[Rows extracted from a collection]
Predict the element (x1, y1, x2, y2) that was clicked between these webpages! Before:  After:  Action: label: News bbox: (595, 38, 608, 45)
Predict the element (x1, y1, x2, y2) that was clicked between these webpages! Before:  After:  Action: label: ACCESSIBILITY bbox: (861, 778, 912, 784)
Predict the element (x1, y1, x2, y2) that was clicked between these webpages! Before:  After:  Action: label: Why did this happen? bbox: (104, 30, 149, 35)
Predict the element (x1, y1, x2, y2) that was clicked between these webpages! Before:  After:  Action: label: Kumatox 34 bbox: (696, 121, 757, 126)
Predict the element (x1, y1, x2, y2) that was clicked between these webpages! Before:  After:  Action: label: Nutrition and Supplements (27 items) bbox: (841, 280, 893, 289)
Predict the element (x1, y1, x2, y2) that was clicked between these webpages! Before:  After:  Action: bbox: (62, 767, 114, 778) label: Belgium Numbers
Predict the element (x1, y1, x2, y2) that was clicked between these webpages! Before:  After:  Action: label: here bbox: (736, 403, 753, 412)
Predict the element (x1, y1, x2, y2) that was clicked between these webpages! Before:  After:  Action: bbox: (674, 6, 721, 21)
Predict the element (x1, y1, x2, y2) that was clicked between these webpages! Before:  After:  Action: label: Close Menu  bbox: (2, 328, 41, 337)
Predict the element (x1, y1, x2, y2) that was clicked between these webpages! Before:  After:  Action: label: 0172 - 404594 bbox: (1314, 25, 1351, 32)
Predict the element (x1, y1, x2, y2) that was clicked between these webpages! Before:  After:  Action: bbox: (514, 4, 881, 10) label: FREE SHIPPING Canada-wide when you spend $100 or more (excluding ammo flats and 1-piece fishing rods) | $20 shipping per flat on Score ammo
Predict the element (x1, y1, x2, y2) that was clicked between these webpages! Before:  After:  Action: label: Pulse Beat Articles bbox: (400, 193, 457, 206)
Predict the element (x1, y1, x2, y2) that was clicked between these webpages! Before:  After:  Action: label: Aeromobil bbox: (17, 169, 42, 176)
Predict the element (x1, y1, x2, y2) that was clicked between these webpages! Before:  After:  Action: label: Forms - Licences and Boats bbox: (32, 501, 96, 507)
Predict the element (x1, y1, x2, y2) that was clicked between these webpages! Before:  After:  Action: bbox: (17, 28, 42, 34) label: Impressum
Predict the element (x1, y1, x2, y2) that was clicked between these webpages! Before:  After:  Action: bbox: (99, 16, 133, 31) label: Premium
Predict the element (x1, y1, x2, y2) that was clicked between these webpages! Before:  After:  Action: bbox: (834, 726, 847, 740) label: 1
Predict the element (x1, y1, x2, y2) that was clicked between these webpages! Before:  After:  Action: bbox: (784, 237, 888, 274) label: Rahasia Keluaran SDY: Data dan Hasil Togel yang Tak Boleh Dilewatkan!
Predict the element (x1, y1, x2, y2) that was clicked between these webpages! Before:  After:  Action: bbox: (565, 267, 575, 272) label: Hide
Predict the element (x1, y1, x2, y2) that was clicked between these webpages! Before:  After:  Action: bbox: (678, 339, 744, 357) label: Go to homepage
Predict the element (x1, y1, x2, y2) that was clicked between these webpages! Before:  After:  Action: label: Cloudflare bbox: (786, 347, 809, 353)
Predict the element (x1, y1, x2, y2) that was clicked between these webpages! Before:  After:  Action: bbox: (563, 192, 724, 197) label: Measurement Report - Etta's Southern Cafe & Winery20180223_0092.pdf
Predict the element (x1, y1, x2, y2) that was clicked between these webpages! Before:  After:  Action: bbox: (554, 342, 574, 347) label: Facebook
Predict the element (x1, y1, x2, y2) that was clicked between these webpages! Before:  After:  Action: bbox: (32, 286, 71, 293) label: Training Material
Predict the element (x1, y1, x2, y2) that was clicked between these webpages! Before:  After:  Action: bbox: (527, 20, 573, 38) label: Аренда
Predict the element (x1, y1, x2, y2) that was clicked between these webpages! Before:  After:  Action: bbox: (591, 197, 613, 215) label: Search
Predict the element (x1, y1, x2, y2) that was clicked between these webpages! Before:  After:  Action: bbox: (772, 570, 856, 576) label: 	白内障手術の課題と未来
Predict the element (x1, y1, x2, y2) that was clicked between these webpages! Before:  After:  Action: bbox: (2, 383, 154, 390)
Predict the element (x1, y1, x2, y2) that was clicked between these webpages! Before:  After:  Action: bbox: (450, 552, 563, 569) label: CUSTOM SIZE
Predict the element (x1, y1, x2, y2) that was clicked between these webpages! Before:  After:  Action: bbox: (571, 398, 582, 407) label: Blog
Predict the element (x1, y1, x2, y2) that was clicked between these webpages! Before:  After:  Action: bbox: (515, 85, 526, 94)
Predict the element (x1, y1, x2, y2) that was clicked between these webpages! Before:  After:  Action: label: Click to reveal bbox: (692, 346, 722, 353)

WRITTEN REQUEST -
Please convert all of the rows above into a JSON list of strings, with one string for each line and any blank lines left out.

REPLY -
[
  "Predict the element (x1, y1, x2, y2) that was clicked between these webpages! Before:  After:  Action: label: News bbox: (595, 38, 608, 45)",
  "Predict the element (x1, y1, x2, y2) that was clicked between these webpages! Before:  After:  Action: label: ACCESSIBILITY bbox: (861, 778, 912, 784)",
  "Predict the element (x1, y1, x2, y2) that was clicked between these webpages! Before:  After:  Action: label: Why did this happen? bbox: (104, 30, 149, 35)",
  "Predict the element (x1, y1, x2, y2) that was clicked between these webpages! Before:  After:  Action: label: Kumatox 34 bbox: (696, 121, 757, 126)",
  "Predict the element (x1, y1, x2, y2) that was clicked between these webpages! Before:  After:  Action: label: Nutrition and Supplements (27 items) bbox: (841, 280, 893, 289)",
  "Predict the element (x1, y1, x2, y2) that was clicked between these webpages! Before:  After:  Action: bbox: (62, 767, 114, 778) label: Belgium Numbers",
  "Predict the element (x1, y1, x2, y2) that was clicked between these webpages! Before:  After:  Action: label: here bbox: (736, 403, 753, 412)",
  "Predict the element (x1, y1, x2, y2) that was clicked between these webpages! Before:  After:  Action: bbox: (674, 6, 721, 21)",
  "Predict the element (x1, y1, x2, y2) that was clicked between these webpages! Before:  After:  Action: label: Close Menu  bbox: (2, 328, 41, 337)",
  "Predict the element (x1, y1, x2, y2) that was clicked between these webpages! Before:  After:  Action: label: 0172 - 404594 bbox: (1314, 25, 1351, 32)",
  "Predict the element (x1, y1, x2, y2) that was clicked between these webpages! Before:  After:  Action: bbox: (514, 4, 881, 10) label: FREE SHIPPING Canada-wide when you spend $100 or more (excluding ammo flats and 1-piece fishing rods) | $20 shipping per flat on Score ammo",
  "Predict the element (x1, y1, x2, y2) that was clicked between these webpages! Before:  After:  Action: label: Pulse Beat Articles bbox: (400, 193, 457, 206)",
  "Predict the element (x1, y1, x2, y2) that was clicked between these webpages! Before:  After:  Action: label: Aeromobil bbox: (17, 169, 42, 176)",
  "Predict the element (x1, y1, x2, y2) that was clicked between these webpages! Before:  After:  Action: label: Forms - Licences and Boats bbox: (32, 501, 96, 507)",
  "Predict the element (x1, y1, x2, y2) that was clicked between these webpages! Before:  After:  Action: bbox: (17, 28, 42, 34) label: Impressum",
  "Predict the element (x1, y1, x2, y2) that was clicked between these webpages! Before:  After:  Action: bbox: (99, 16, 133, 31) label: Premium",
  "Predict the element (x1, y1, x2, y2) that was clicked between these webpages! Before:  After:  Action: bbox: (834, 726, 847, 740) label: 1",
  "Predict the element (x1, y1, x2, y2) that was clicked between these webpages! Before:  After:  Action: bbox: (784, 237, 888, 274) label: Rahasia Keluaran SDY: Data dan Hasil Togel yang Tak Boleh Dilewatkan!",
  "Predict the element (x1, y1, x2, y2) that was clicked between these webpages! Before:  After:  Action: bbox: (565, 267, 575, 272) label: Hide",
  "Predict the element (x1, y1, x2, y2) that was clicked between these webpages! Before:  After:  Action: bbox: (678, 339, 744, 357) label: Go to homepage",
  "Predict the element (x1, y1, x2, y2) that was clicked between these webpages! Before:  After:  Action: label: Cloudflare bbox: (786, 347, 809, 353)",
  "Predict the element (x1, y1, x2, y2) that was clicked between these webpages! Before:  After:  Action: bbox: (563, 192, 724, 197) label: Measurement Report - Etta's Southern Cafe & Winery20180223_0092.pdf",
  "Predict the element (x1, y1, x2, y2) that was clicked between these webpages! Before:  After:  Action: bbox: (554, 342, 574, 347) label: Facebook",
  "Predict the element (x1, y1, x2, y2) that was clicked between these webpages! Before:  After:  Action: bbox: (32, 286, 71, 293) label: Training Material",
  "Predict the element (x1, y1, x2, y2) that was clicked between these webpages! Before:  After:  Action: bbox: (527, 20, 573, 38) label: Аренда",
  "Predict the element (x1, y1, x2, y2) that was clicked between these webpages! Before:  After:  Action: bbox: (591, 197, 613, 215) label: Search",
  "Predict the element (x1, y1, x2, y2) that was clicked between these webpages! Before:  After:  Action: bbox: (772, 570, 856, 576) label: \t白内障手術の課題と未来",
  "Predict the element (x1, y1, x2, y2) that was clicked between these webpages! Before:  After:  Action: bbox: (2, 383, 154, 390)",
  "Predict the element (x1, y1, x2, y2) that was clicked between these webpages! Before:  After:  Action: bbox: (450, 552, 563, 569) label: CUSTOM SIZE",
  "Predict the element (x1, y1, x2, y2) that was clicked between these webpages! Before:  After:  Action: bbox: (571, 398, 582, 407) label: Blog",
  "Predict the element (x1, y1, x2, y2) that was clicked between these webpages! Before:  After:  Action: bbox: (515, 85, 526, 94)",
  "Predict the element (x1, y1, x2, y2) that was clicked between these webpages! Before:  After:  Action: label: Click to reveal bbox: (692, 346, 722, 353)"
]